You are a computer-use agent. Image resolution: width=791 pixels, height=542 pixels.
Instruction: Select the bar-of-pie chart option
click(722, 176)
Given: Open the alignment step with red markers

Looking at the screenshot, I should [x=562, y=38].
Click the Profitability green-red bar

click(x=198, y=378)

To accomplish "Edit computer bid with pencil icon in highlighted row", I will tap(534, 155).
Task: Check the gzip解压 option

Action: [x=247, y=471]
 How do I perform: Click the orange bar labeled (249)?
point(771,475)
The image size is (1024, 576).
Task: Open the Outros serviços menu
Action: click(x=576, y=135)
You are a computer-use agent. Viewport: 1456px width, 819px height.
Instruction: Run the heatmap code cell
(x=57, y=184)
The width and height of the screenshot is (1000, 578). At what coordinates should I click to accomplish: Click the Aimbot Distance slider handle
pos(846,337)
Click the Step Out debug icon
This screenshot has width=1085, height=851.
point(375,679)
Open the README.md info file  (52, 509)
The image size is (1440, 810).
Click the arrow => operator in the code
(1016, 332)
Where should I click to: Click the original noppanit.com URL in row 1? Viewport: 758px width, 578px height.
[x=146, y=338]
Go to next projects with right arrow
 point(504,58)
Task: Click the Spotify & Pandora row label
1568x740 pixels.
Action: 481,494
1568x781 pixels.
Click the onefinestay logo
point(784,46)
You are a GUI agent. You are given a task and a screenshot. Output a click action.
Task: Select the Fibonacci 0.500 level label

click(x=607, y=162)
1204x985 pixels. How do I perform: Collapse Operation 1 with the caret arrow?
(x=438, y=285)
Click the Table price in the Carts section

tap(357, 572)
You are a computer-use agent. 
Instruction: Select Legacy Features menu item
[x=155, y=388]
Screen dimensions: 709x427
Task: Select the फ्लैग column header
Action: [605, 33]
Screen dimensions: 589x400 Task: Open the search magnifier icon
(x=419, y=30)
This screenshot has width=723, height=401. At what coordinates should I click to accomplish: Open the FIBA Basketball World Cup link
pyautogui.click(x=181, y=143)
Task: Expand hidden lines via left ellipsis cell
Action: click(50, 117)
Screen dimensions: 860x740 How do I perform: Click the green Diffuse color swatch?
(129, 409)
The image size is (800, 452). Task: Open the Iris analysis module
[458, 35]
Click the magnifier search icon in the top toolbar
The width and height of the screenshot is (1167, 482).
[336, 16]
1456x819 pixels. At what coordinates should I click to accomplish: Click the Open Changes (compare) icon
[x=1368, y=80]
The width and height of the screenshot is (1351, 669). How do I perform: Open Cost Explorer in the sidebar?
= = = = =
* Aim: Rewrite every line of the records above as a numbered list, one line per item, and drop the blank lines.

* Task solution:
1. You are a computer-use agent. Image resolution: width=791 pixels, height=542 pixels.
2. Instruction: Select the bar-of-pie chart option
3. click(722, 176)
4. Given: Open the alignment step with red markers
5. Looking at the screenshot, I should [x=562, y=38].
6. Click the Profitability green-red bar
7. click(x=198, y=378)
8. To accomplish "Edit computer bid with pencil icon in highlighted row", I will tap(534, 155).
9. Task: Check the gzip解压 option
10. Action: [x=247, y=471]
11.  How do I perform: Click the orange bar labeled (249)?
12. point(771,475)
13. The image size is (1024, 576).
14. Task: Open the Outros serviços menu
15. Action: click(x=576, y=135)
16. You are a computer-use agent. Viewport: 1456px width, 819px height.
17. Instruction: Run the heatmap code cell
18. (x=57, y=184)
19. The width and height of the screenshot is (1000, 578). At what coordinates should I click to accomplish: Click the Aimbot Distance slider handle
20. pos(846,337)
21. Click the Step Out debug icon
22. This screenshot has width=1085, height=851.
23. point(375,679)
24. Open the README.md info file  (52, 509)
25. The image size is (1440, 810).
26. Click the arrow => operator in the code
27. (1016, 332)
28. Where should I click to: Click the original noppanit.com URL in row 1? Viewport: 758px width, 578px height.
29. [x=146, y=338]
30. Go to next projects with right arrow
31.  point(504,58)
32. Task: Click the Spotify & Pandora row label
33. 1568x740 pixels.
34. Action: 481,494
35. 1568x781 pixels.
36. Click the onefinestay logo
37. point(784,46)
38. You are a GUI agent. You are given a task and a screenshot. Output a click action.
39. Task: Select the Fibonacci 0.500 level label
40. click(x=607, y=162)
41. 1204x985 pixels. How do I perform: Collapse Operation 1 with the caret arrow?
42. (x=438, y=285)
43. Click the Table price in the Carts section
44. tap(357, 572)
45. You are a computer-use agent. 
46. Instruction: Select Legacy Features menu item
47. [x=155, y=388]
48. Screen dimensions: 709x427
49. Task: Select the फ्लैग column header
50. Action: [605, 33]
51. Screen dimensions: 589x400 Task: Open the search magnifier icon
52. (x=419, y=30)
53. This screenshot has width=723, height=401. At what coordinates should I click to accomplish: Open the FIBA Basketball World Cup link
54. pyautogui.click(x=181, y=143)
55. Task: Expand hidden lines via left ellipsis cell
56. Action: click(50, 117)
57. Screen dimensions: 860x740 How do I perform: Click the green Diffuse color swatch?
58. (129, 409)
59. The image size is (800, 452). Task: Open the Iris analysis module
60. [458, 35]
61. Click the magnifier search icon in the top toolbar
62. The width and height of the screenshot is (1167, 482).
63. [336, 16]
64. 1456x819 pixels. At what coordinates should I click to accomplish: Click the Open Changes (compare) icon
65. [x=1368, y=80]
66. The width and height of the screenshot is (1351, 669). How do I perform: Open Cost Explorer in the sidebar?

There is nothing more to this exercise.